From the entries below, return exactly the lines beginning at the one that contains "OpenOffice program prompt" and ending at the one that contains "Task: Click the scrollbar", both of them included, and only those lines.
◆ ◆ ◆ ◆
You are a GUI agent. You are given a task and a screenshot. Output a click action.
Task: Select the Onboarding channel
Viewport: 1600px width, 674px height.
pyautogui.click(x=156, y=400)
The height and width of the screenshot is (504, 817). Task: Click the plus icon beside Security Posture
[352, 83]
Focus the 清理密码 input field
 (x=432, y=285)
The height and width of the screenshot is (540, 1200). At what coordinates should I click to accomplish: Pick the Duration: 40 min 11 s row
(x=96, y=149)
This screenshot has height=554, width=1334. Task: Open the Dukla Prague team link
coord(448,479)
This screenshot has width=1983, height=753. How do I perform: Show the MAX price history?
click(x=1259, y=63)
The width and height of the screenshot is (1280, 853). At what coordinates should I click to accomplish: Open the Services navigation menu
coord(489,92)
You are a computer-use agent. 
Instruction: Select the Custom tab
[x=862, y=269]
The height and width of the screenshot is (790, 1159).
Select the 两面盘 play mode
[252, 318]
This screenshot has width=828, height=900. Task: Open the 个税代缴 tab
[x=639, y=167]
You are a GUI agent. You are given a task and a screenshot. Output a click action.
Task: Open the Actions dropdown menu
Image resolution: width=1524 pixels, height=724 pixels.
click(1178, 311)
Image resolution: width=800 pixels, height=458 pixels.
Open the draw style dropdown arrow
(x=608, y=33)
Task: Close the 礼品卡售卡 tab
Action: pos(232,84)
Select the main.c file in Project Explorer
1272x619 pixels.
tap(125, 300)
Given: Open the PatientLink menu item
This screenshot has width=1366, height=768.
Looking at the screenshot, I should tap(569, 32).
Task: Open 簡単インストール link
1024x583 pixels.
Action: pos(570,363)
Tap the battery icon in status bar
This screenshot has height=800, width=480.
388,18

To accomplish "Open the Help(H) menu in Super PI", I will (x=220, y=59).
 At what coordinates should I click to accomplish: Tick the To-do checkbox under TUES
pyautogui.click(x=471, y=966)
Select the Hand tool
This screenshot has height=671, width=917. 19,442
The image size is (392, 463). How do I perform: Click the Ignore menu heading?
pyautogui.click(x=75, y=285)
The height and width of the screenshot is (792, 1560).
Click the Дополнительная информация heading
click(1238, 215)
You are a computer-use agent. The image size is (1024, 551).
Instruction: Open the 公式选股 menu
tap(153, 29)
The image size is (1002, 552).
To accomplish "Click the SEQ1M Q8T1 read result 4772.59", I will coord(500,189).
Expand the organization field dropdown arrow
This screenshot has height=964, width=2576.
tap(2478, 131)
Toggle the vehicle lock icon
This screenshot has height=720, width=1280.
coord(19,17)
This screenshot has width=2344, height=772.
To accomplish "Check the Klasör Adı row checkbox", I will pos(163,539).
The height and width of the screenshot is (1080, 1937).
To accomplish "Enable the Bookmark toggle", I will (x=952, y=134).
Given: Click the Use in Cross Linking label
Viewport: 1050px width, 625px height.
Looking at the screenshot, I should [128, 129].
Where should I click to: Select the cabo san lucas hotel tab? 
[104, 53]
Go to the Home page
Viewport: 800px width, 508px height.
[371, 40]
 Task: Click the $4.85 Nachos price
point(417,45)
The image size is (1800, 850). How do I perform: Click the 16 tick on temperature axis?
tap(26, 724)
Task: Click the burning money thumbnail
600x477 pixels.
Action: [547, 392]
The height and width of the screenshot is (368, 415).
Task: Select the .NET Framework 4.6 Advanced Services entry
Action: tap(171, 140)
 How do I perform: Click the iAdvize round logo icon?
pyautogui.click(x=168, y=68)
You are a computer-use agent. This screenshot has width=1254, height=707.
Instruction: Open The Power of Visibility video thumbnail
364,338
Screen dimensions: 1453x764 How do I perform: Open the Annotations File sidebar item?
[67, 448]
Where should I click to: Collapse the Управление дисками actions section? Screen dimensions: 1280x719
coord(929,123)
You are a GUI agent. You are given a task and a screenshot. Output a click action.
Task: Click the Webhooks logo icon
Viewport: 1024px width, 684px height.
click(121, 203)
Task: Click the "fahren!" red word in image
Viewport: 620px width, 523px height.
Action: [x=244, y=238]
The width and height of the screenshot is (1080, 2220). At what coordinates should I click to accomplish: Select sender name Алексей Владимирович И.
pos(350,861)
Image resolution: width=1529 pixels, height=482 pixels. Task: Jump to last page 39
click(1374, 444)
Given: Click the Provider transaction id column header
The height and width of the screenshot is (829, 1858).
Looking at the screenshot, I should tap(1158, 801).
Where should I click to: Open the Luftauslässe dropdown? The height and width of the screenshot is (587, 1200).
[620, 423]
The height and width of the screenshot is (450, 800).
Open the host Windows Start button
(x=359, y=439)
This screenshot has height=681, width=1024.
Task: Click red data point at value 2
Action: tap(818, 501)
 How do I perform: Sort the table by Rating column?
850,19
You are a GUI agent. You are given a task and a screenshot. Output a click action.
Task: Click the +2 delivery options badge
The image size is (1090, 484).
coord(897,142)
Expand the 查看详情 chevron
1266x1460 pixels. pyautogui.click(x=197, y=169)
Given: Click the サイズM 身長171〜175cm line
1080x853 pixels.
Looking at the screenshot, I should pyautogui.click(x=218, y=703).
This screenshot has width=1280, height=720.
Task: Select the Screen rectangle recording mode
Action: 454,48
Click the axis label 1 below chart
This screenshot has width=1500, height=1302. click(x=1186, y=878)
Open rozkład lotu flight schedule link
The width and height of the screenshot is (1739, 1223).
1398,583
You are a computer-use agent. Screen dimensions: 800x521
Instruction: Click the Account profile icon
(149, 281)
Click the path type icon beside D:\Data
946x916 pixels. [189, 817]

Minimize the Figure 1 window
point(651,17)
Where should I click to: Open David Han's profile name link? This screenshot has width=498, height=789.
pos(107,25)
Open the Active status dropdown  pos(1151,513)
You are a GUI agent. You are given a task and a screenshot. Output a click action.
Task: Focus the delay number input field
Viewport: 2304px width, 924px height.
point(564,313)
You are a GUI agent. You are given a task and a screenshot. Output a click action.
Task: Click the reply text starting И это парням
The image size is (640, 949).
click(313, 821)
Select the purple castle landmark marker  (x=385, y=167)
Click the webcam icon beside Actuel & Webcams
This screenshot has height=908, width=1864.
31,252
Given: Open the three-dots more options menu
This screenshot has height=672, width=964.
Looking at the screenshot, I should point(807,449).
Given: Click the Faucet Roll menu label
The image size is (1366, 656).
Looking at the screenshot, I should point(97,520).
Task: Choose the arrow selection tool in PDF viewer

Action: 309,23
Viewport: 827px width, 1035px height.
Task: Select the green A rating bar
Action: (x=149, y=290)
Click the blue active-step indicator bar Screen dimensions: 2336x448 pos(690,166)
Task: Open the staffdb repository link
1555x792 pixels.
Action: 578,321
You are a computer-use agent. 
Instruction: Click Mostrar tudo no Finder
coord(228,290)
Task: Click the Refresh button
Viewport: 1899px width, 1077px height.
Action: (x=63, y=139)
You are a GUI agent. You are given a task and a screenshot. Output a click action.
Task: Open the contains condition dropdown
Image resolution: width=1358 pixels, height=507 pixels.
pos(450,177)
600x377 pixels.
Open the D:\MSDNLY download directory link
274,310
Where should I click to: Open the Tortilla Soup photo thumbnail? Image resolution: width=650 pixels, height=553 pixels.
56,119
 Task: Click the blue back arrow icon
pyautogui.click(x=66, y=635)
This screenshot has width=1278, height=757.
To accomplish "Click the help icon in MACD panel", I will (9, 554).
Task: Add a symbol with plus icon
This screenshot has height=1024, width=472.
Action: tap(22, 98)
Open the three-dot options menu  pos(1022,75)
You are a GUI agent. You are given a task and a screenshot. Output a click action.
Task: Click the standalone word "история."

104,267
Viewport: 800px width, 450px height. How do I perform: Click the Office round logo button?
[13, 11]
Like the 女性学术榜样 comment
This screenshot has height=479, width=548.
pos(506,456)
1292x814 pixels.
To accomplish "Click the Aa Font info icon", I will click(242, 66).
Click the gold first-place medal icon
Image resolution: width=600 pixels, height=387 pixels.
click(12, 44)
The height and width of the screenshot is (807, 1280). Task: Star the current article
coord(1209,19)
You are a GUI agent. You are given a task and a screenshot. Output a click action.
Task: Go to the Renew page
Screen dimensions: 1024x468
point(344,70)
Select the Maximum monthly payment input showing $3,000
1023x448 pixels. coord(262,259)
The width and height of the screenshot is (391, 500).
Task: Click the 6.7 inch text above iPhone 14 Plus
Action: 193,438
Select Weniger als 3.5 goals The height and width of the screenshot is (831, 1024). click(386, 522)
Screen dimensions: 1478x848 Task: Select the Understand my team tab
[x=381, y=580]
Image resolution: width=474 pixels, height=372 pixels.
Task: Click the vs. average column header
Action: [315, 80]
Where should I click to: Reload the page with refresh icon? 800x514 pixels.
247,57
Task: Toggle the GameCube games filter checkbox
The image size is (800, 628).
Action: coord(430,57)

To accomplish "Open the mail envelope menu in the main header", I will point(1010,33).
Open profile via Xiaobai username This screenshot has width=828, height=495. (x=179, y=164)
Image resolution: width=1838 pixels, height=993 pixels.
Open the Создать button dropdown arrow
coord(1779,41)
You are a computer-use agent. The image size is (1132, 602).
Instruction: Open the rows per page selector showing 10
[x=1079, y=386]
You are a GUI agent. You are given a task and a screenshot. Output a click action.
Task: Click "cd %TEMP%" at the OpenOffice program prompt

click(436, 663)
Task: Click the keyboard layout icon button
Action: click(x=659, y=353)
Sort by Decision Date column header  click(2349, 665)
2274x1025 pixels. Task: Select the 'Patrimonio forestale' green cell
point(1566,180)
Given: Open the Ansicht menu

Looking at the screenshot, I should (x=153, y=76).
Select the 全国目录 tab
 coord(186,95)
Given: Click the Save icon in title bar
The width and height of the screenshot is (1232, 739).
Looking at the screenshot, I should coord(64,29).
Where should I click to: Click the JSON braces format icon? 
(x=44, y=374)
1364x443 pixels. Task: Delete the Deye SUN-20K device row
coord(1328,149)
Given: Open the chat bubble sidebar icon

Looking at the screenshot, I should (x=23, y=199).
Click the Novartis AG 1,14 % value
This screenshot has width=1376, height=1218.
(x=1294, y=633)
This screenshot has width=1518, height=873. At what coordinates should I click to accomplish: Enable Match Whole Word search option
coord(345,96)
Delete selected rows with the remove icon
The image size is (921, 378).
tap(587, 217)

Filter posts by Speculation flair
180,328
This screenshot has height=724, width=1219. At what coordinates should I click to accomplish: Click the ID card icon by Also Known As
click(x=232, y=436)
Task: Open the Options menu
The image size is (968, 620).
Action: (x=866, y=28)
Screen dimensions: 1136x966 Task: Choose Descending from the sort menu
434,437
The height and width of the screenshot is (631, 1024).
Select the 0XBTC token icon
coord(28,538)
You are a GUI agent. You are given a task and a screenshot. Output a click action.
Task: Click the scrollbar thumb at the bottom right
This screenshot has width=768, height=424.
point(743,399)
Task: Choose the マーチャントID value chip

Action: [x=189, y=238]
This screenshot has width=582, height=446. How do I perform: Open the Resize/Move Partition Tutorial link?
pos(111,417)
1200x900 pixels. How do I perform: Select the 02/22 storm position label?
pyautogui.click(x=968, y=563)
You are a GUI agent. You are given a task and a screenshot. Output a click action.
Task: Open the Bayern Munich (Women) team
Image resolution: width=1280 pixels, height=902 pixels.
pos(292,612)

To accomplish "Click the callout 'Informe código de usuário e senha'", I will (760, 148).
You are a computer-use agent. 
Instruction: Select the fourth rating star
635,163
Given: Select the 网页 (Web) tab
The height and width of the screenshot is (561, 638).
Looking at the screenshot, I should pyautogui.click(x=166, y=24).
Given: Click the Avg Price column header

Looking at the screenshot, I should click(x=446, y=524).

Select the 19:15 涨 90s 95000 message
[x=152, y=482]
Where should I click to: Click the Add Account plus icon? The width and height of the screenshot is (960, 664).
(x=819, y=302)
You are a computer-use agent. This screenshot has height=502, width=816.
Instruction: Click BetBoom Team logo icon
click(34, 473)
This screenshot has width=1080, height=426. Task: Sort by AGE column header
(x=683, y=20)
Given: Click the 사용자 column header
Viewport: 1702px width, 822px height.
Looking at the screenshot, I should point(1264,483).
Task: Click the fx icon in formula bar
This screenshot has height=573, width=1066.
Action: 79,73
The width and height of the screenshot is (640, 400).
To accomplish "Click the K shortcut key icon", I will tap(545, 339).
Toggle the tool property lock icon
◆ ◆ ◆ ◆
ANSWER TO THIS PROBLEM:
Task: Click "cd %TEMP%" at the OpenOffice program prompt

click(436, 663)
Task: Click the keyboard layout icon button
Action: click(x=659, y=353)
Sort by Decision Date column header  click(2349, 665)
2274x1025 pixels. Task: Select the 'Patrimonio forestale' green cell
point(1566,180)
Given: Open the Ansicht menu

Looking at the screenshot, I should (x=153, y=76).
Select the 全国目录 tab
 coord(186,95)
Given: Click the Save icon in title bar
The width and height of the screenshot is (1232, 739).
Looking at the screenshot, I should coord(64,29).
Where should I click to: Click the JSON braces format icon? 
(x=44, y=374)
1364x443 pixels. Task: Delete the Deye SUN-20K device row
coord(1328,149)
Given: Open the chat bubble sidebar icon

Looking at the screenshot, I should (x=23, y=199).
Click the Novartis AG 1,14 % value
This screenshot has width=1376, height=1218.
(x=1294, y=633)
This screenshot has width=1518, height=873. At what coordinates should I click to accomplish: Enable Match Whole Word search option
coord(345,96)
Delete selected rows with the remove icon
The image size is (921, 378).
tap(587, 217)

Filter posts by Speculation flair
180,328
This screenshot has height=724, width=1219. At what coordinates should I click to accomplish: Click the ID card icon by Also Known As
click(x=232, y=436)
Task: Open the Options menu
The image size is (968, 620).
Action: (x=866, y=28)
Screen dimensions: 1136x966 Task: Choose Descending from the sort menu
434,437
The height and width of the screenshot is (631, 1024).
Select the 0XBTC token icon
coord(28,538)
You are a GUI agent. You are given a task and a screenshot. Output a click action.
Task: Click the scrollbar thumb at the bottom right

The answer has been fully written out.